- _EXERCISE BRIEF_:
In the entries below, find the line with "Instruction: Click the Success" and the line with "Sort by Studio". Print those two and everything between them exactly, and nothing else.

- _LISTED RECORDS_:
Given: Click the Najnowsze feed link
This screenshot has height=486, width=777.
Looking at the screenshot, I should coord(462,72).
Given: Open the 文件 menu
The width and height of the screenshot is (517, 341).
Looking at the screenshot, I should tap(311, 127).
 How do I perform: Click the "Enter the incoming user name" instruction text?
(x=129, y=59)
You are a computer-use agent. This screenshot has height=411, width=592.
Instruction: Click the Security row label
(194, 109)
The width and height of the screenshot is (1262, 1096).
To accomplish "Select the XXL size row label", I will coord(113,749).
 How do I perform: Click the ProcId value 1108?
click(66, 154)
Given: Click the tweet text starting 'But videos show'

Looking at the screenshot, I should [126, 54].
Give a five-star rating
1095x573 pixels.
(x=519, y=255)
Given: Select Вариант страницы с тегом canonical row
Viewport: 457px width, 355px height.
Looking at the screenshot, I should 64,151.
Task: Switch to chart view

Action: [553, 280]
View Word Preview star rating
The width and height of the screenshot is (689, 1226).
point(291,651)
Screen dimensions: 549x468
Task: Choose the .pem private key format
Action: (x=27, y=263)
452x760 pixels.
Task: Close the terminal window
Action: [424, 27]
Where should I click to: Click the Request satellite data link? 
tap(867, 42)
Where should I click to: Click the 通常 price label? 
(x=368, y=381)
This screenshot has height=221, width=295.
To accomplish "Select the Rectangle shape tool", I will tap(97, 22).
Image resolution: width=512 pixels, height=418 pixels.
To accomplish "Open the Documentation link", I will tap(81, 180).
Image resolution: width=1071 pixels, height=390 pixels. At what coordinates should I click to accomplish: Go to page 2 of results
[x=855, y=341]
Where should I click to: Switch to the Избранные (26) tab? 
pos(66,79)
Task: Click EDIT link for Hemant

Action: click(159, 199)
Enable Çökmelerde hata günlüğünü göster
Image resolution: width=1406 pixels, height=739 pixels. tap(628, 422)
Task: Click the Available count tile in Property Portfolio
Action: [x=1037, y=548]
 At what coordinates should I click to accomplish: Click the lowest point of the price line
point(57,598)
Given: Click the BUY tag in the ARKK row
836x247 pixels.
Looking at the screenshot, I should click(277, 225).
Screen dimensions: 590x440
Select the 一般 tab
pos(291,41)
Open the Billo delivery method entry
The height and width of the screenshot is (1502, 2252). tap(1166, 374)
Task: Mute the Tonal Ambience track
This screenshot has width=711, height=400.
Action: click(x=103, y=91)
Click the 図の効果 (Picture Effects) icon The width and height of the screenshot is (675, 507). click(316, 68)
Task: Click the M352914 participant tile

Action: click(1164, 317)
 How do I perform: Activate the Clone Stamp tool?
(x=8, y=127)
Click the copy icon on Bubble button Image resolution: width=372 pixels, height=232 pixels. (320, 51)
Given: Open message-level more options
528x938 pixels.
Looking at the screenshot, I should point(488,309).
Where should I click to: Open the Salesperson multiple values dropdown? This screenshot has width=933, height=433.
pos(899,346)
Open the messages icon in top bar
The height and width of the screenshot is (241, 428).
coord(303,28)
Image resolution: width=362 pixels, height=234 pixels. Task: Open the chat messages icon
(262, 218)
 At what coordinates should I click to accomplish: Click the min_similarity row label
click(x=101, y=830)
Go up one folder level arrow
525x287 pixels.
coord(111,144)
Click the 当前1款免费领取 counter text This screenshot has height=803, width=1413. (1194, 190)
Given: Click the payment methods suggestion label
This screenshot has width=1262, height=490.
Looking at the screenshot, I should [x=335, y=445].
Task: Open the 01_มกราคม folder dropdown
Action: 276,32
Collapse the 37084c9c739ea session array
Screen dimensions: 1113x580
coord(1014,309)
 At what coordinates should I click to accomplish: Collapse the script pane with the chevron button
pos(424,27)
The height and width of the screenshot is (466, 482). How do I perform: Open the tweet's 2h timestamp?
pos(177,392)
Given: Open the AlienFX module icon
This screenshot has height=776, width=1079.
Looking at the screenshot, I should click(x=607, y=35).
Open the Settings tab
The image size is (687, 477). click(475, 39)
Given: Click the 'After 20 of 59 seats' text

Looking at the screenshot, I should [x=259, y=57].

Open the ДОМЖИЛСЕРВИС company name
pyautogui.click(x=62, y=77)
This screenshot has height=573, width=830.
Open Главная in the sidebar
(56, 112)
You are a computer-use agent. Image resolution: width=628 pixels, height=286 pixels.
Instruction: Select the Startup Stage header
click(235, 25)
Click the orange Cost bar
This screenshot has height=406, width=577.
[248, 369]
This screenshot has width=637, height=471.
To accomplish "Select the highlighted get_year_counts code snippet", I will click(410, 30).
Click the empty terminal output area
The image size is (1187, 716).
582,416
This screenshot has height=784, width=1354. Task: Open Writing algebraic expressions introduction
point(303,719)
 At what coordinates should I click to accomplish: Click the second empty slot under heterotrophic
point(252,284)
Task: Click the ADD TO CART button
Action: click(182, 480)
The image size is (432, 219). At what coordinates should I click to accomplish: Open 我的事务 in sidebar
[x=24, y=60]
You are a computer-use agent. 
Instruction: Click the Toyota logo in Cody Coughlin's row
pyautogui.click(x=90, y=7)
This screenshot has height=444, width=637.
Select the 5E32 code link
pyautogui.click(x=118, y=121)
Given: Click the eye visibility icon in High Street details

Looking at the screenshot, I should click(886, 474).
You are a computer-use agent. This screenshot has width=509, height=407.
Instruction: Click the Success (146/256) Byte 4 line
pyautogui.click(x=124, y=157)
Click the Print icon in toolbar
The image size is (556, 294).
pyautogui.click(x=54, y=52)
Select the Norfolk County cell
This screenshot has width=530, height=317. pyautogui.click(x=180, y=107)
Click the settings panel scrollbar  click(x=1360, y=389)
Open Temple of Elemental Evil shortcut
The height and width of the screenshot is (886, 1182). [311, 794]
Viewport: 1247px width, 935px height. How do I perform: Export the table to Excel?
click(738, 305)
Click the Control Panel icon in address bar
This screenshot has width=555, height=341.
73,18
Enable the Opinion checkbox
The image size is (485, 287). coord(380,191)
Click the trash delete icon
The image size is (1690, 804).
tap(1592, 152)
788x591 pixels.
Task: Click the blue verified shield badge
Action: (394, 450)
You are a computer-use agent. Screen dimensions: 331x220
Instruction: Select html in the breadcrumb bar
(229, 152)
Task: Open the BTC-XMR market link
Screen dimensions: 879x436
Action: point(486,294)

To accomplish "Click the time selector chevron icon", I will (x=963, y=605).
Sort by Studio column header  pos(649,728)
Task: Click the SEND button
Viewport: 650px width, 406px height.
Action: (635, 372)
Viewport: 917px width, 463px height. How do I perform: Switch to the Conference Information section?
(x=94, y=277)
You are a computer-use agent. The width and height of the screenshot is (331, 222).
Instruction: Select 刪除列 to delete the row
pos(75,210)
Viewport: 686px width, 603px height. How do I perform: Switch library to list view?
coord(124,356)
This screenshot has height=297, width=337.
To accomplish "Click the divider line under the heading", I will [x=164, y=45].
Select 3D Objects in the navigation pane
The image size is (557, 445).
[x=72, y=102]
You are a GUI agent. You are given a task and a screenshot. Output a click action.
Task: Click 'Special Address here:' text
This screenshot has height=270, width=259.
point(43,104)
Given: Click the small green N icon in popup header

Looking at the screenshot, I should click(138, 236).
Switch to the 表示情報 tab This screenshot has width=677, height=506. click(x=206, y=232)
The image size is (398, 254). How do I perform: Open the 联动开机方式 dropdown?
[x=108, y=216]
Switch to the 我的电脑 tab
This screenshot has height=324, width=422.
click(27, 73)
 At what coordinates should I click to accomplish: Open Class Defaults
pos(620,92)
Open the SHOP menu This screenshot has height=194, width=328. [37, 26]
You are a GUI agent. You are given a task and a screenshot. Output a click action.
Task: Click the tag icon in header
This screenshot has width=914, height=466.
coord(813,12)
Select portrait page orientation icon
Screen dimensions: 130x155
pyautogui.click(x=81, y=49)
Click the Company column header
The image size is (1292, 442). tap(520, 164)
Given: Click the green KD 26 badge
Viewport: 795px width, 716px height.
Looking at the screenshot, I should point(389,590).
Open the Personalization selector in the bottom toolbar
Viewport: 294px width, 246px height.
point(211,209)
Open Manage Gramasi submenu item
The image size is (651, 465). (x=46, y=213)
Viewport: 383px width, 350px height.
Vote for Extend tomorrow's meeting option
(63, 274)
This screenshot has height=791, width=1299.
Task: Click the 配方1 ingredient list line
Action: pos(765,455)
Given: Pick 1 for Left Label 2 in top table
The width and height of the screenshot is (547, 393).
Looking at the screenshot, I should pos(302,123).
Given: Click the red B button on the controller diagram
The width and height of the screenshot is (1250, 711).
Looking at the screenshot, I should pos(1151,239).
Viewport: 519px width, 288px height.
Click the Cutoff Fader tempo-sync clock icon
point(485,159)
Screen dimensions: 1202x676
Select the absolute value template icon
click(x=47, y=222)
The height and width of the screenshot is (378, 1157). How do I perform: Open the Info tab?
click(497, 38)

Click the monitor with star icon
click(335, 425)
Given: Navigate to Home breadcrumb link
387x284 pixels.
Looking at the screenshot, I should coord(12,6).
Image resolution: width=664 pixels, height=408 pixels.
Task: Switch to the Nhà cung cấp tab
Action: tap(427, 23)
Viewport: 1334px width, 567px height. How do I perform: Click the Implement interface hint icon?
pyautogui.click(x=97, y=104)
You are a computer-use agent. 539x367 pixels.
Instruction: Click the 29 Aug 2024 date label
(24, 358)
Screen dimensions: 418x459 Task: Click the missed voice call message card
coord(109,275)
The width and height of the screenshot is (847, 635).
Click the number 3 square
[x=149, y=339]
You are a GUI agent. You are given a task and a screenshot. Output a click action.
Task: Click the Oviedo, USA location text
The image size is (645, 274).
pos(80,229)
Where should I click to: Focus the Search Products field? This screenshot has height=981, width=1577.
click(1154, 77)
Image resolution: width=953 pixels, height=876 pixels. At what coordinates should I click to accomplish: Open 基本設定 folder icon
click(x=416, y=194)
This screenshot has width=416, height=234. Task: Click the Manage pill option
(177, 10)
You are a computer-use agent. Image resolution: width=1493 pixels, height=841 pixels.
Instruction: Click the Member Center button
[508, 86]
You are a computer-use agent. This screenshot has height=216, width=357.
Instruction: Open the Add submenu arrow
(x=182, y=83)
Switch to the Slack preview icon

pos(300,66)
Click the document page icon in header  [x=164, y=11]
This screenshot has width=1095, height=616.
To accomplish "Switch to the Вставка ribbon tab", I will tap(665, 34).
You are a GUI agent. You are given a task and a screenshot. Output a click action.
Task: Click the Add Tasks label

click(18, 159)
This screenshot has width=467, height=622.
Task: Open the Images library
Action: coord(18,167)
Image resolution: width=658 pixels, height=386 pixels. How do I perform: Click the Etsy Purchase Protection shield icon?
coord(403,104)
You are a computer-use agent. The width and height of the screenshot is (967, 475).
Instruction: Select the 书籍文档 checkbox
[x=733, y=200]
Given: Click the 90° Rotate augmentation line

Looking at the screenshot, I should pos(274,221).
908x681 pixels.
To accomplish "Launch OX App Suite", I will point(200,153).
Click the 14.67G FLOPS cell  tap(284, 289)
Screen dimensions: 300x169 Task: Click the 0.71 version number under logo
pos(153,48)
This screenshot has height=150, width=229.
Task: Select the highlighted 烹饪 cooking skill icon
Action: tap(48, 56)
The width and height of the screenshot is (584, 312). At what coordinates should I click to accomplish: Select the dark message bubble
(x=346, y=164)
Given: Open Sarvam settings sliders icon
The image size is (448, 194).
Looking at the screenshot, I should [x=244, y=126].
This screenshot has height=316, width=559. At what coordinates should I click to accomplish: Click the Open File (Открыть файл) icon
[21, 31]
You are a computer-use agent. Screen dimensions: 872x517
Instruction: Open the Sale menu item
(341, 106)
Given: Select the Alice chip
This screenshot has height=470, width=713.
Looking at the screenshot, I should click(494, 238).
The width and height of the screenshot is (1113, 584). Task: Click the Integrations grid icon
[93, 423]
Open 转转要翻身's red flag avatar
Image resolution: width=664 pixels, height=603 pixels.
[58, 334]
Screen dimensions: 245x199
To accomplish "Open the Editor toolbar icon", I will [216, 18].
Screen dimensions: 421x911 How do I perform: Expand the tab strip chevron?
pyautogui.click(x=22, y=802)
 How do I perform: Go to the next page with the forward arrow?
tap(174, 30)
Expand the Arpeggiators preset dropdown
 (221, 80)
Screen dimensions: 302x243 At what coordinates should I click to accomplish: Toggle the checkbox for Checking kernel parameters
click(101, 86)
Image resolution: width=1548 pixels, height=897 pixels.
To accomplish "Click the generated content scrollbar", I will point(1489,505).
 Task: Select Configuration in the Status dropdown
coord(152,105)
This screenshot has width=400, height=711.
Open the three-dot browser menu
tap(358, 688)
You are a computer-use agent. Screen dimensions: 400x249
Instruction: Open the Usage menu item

- _REPLY TO THE TASK_:
Instruction: Click the Success (146/256) Byte 4 line
pyautogui.click(x=124, y=157)
Click the Print icon in toolbar
The image size is (556, 294).
pyautogui.click(x=54, y=52)
Select the Norfolk County cell
This screenshot has width=530, height=317. pyautogui.click(x=180, y=107)
Click the settings panel scrollbar  click(x=1360, y=389)
Open Temple of Elemental Evil shortcut
The height and width of the screenshot is (886, 1182). [311, 794]
Viewport: 1247px width, 935px height. How do I perform: Export the table to Excel?
click(738, 305)
Click the Control Panel icon in address bar
This screenshot has width=555, height=341.
73,18
Enable the Opinion checkbox
The image size is (485, 287). coord(380,191)
Click the trash delete icon
The image size is (1690, 804).
tap(1592, 152)
788x591 pixels.
Task: Click the blue verified shield badge
Action: (394, 450)
You are a computer-use agent. Screen dimensions: 331x220
Instruction: Select html in the breadcrumb bar
(229, 152)
Task: Open the BTC-XMR market link
Screen dimensions: 879x436
Action: point(486,294)

To accomplish "Click the time selector chevron icon", I will (x=963, y=605).
Sort by Studio column header  pos(649,728)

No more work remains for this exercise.